This week we had a dense fog bank roll in from the sea. It was just one of the many mixed weather conditions on the Isle of Lewis including thunder and lightning.
Thundery outbreaks will lead to patches of very moist air and some dense fog banks, of both radiation fog and advection fog. The sailor is usually more concerned with advection fog which is caused by relatively warm, moist air flowing over a colder surface.
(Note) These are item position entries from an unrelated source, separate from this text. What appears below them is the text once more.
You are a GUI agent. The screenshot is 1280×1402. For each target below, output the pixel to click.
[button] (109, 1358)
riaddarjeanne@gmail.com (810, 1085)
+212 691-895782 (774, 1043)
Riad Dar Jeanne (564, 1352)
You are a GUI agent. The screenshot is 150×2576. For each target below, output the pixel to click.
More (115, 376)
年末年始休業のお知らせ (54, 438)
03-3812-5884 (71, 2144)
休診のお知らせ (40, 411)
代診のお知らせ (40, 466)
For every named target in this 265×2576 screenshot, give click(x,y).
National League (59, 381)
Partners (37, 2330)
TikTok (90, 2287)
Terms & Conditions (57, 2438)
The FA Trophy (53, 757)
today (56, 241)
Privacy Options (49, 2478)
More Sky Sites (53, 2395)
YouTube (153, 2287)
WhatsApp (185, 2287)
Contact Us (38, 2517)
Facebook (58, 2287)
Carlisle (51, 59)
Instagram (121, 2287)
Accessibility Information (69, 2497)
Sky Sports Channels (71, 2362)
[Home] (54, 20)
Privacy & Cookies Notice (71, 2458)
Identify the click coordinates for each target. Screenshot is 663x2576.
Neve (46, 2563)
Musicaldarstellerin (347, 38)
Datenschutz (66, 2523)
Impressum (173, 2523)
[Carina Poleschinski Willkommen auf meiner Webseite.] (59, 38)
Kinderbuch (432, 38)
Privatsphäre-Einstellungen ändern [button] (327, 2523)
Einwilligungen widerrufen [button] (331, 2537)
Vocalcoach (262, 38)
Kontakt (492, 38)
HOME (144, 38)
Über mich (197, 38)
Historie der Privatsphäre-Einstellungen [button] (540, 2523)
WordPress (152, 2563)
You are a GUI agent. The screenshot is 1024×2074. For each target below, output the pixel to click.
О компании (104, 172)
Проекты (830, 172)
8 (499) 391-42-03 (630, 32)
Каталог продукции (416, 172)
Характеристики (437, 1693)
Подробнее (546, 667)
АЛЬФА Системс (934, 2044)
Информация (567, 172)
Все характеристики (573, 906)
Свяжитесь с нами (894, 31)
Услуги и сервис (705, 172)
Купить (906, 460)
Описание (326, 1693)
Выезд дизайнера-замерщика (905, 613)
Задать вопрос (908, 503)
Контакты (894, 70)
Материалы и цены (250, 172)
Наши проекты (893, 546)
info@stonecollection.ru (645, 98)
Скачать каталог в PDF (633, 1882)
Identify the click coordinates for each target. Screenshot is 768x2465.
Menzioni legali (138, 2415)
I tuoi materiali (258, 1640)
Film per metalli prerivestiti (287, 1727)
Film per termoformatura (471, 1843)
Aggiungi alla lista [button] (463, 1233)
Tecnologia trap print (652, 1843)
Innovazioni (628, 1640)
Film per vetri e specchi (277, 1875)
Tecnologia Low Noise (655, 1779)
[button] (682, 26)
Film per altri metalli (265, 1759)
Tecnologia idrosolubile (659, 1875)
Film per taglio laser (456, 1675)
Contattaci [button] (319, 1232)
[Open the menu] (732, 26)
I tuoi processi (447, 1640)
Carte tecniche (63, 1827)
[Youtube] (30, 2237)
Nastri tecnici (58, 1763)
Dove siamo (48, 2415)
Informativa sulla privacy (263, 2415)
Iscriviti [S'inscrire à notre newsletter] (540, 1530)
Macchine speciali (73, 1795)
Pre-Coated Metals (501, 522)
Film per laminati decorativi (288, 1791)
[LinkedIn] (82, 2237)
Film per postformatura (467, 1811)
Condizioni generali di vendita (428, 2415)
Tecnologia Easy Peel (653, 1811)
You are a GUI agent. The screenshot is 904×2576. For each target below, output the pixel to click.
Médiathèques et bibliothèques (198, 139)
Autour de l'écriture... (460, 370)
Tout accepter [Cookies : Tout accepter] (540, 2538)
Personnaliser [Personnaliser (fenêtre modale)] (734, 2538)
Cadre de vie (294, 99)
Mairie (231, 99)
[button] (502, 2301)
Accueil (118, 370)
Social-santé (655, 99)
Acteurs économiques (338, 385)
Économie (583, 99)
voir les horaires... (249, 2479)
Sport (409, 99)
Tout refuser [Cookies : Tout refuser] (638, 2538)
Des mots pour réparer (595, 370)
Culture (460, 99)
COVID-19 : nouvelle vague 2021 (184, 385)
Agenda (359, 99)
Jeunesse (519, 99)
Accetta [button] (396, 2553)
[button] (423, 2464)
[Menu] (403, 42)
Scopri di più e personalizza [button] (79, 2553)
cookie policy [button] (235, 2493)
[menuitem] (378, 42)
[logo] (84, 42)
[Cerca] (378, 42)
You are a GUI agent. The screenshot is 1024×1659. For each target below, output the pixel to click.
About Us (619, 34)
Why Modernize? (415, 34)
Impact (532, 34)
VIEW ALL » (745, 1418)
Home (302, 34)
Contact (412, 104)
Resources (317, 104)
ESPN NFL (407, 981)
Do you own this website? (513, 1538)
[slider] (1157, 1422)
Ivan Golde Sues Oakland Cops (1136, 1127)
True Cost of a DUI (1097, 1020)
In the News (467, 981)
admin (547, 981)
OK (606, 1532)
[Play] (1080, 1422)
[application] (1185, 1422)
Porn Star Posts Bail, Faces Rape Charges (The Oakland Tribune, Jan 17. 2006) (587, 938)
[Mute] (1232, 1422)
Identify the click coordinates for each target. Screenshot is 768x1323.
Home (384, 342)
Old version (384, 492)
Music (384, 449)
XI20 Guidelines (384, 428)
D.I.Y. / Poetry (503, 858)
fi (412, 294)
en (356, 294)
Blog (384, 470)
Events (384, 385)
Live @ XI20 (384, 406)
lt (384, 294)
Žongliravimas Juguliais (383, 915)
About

"Fog, mist and cloud are all formed when air cools to its dew point (the term is self explanatory). Water in the air may condense onto a cold surface such as the ground, a house roof or on to small particles in the air (known in the trade as condensation nuclei). At ground level the "cloud" is called fog or mist depending upon the visibility. At sea or for aircraft landing and taking off purposes, fog is defined as when the visibility is 1000 metres or less. Mist is a visibility between 1000 and 2000 metres. Normally, over land, forecasters use the word "fog" when the visibility is 200 metres or less. This is because a car driver may be fairly happy if he can see over 200 metres while the same is not true for an aircraft pilot landing at Heathrow or the skipper of a boat in mid Channel, particularly a small yacht." (mailasail.com)
Even a local was impressed enough to get his phone camera out!
And it rolled over the hills and went.